Safety advocates are coming together in order to formulate a national organization to fight against the many wrongful deaths.
One victim, Jennifer Smith, was hit by a distracted driver one night while driving in her home city of Oklahoma City with her mother. The driver was talking on his cell phone and unknowingly ran a red light. Smith survived the crash; however, her mother Linda Doyle, 61, was not so lucky.
“We need to just drive,” said Jennifer Smith, Doyle’s daughter. “Why do you need to be doing anything else when you’re driving a deadly weapon?”
This horrible, life-changing experience has prompted Smith to team up with other victim’s families to form FocusDriven. The advocacy group is modeled after the famed support system Mothers Against Drunk Driving or “MADD”.

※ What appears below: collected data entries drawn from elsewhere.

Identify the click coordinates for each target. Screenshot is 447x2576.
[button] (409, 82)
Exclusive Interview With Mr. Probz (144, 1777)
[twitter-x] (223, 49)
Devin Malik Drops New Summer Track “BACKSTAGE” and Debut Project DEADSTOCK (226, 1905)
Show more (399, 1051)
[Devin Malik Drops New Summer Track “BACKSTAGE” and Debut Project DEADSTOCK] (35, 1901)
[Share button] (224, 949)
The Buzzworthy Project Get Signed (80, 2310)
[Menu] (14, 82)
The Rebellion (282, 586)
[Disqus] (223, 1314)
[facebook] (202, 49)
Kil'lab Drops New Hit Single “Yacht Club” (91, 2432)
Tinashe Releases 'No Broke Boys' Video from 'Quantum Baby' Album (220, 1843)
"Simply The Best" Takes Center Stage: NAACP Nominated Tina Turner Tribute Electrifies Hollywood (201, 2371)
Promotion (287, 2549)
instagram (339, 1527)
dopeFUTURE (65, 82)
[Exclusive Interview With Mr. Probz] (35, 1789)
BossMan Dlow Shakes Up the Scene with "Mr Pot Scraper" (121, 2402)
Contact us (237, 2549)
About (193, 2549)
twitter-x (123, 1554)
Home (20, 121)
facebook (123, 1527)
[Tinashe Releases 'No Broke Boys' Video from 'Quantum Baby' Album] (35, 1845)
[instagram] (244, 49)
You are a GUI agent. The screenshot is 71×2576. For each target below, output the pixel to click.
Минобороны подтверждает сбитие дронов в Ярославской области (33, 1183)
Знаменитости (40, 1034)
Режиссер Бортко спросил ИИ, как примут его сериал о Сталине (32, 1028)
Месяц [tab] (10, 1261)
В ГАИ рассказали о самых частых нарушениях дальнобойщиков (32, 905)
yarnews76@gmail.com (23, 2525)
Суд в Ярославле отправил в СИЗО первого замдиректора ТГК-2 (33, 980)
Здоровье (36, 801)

Ray LaHood, Secretary of Transportation, feels confident that eventually “being distracted, while driving” will get the kind of attention that drinking and driving has received. After all, in the old days drinking and driving was barely a topic of discussion. Nowadays, after much law enforcement and receiving the proper attention it deserved, the numbers have significantly lowered. “That’s where we want to get with the distracting thing”, LaHood said.
Currently only 19 states, plus the District of Columbia, have put a ban on texting while driving and 6 states, plus DC, have banned the usage of cell phones while operating a vehicle. Ironically, not one state has begun to enforce banning the use of hands-free phones while driving, which after thorough research, has been proven to have the same amount of distraction.
Judy Stone, the president of Advocates for Highway and Auto Safety, feels that in the near-future technology will come out with a device that will put a lock on the times when you can and cannot use your phone in your car.
For example, a GPS-assisted system will have the ability to detect when you are or aren’t on the road and be able to block all calls to your cell phone when you are driving.
Although, many worry that the technologically savvy world we live in will soon have more gadgets to worry about. The particular gadgets many fear are dashboard computers. Jim Buczkowski, Director of Electrical Systems at Ford Motor Company, the computers would be voice activated so drivers can keep their hands on the wheel. But it’s where driver’s heads would be that worries safety advocates.